Yes, I love to shoot cowboys. Man, is it fun :smt082 :smt082 :smt082


----------



## scooter (May 9, 2006)

Shipwreck said:


> Yes, I love to shoot cowboys. Man, is it fun :smt082 :smt082 :smt082


I would think this isnt safe when ya live in Texas...yeehaa:mrgreen:


----------



## TomC (Sep 5, 2006)

I have been a cowboy shooter for 6 years. I enjoy it and it is the only competitive shooting sport my wife will do. I shot IPSC before, and the crowd at the cowboy matches are nicer people, IMO.


----------



## SuckLead (Jul 4, 2006)

If I had the cash for all the guns for these things I might join SASS. Was thinking of joining up anyway. I know more than a few people there and it just seems like fun. Someone told me other people will let you use their guns sometimes, too. LOL!


----------



## zipgraver (Aug 28, 2006)

I have been a Cowboy Shooter since 1994 my SASS number is 4992, my alias is Dorado Slim, my wife is Lill E. Pond and we both shoot Ruger Vaqueros... wouldn't shoot any other cowboy gun... Colts and clones tend to fall apart at the most inopportune times.... like when shooting a stage.:mrgreen: 

I used to big one of the biggest... and I don't mean bodywise... vendors in all of CAS but a little heart problem and some nasty low balling by a certain clothing maker...who has pure garbage made in Malaysia or Pakistan... stopped out traveling and we got rid of all our clothing line... which was made in Forney,Texas... and most of the rest of our apparel. Now my little store, Cowboy Emporium, is on-line only and I am still the #1 maker of Victorian era style pocket watch chains in the world. I have more than 20 different styles and I also sell reproduction vintage timepieces plus I do engraving.:draw:


----------



## zipgraver (Aug 28, 2006)

SuckLead said:


> If I had the cash for all the guns for these things I might join SASS. Was thinking of joining up anyway. I know more than a few people there and it just seems like fun. Someone told me other people will let you use their guns sometimes, too. LOL!


Just show up for a match and tell them you'd like to try it and more than likely you'll have a marvelous selection of guns to use.:mrgreen:


----------



## john doe. (Aug 26, 2006)

zipgraver said:


> I have been a Cowboy Shooter since 1994 my SASS number is 4992, my alias is Dorado Slim, my wife is Lill E. Pond and we both shoot Ruger Vaqueros... wouldn't shoot any other cowboy gun... Colts and clones tend to fall apart at the most inopportune times.... like when shooting a stage.:mrgreen:
> 
> I used to big one of the biggest... and I don't mean bodywise... vendors in all of CAS but a little heart problem and some nasty low balling by a certain clothing maker...who has pure garbage made in Malaysia or Pakistan... stopped out traveling and we got rid of all our clothing line... which was made in Forney,Texas... and most of the rest of our apparel.
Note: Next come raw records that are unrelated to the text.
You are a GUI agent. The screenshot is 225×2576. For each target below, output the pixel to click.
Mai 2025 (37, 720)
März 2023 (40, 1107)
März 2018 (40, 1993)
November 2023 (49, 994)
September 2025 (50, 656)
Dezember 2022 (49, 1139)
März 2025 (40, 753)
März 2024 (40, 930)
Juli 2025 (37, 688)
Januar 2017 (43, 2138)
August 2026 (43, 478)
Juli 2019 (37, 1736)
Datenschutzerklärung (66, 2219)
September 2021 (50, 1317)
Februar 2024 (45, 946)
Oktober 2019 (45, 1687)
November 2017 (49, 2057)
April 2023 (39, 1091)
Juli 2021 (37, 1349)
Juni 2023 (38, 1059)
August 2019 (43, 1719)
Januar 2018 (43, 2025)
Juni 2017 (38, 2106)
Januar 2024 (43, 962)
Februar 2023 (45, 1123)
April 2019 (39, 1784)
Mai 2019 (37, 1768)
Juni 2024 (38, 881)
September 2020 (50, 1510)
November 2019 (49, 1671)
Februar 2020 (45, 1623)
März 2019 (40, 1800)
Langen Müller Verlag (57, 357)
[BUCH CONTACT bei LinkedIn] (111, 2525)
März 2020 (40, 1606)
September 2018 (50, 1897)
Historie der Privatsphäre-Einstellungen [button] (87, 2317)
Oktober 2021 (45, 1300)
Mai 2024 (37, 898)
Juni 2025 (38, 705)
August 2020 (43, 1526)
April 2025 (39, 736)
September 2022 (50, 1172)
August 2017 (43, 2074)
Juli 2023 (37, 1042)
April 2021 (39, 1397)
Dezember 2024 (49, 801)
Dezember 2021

Now my little store, Cowboy Emporium, is on-line only and I am still the #1 maker of Victorian era style pocket watch chains in the world. I have or 20 different styles and I also sell reproduction vintage timepieces plus I do engraving.:draw:


Hey Zipgraver, how 'bout plugging your Cowboy web site so i can bookmark it.


----------



## zipgraver (Aug 28, 2006)

tnoisaw said:


> Hey Zipgraver, how 'bout plugging your Cowboy web site so i can bookmark it.


OK... www.cemp.com. Thanks!


----------



## john doe. (Aug 26, 2006)

zipgraver said:


> OK... www.cemp.com. Thanks!


Book marked!


----------



## J.R. (Jul 6, 2006)

As you can see by my photo,I've done some cowboy shooting in the past (work to damn much now),you will find some of the nicest folks at these matches and YES they will loan you guns to shoot! Go and check them out ,lots of fun and great people to deal with. Try and shoot duelist 1 time:smt022 ,you will see just how bad a shot you can be:smt082 :smt082 Randall


----------



## J.R. (Jul 6, 2006)

P.S. Old model Vaquero's rule! Puma rifles best $$$$ for the show and get a double barrel 12ga! The .38 spl may be faster but I love the buck and roar of a .45colt!:mrgreen: :mrgreen: :mrgreen: Randall


----------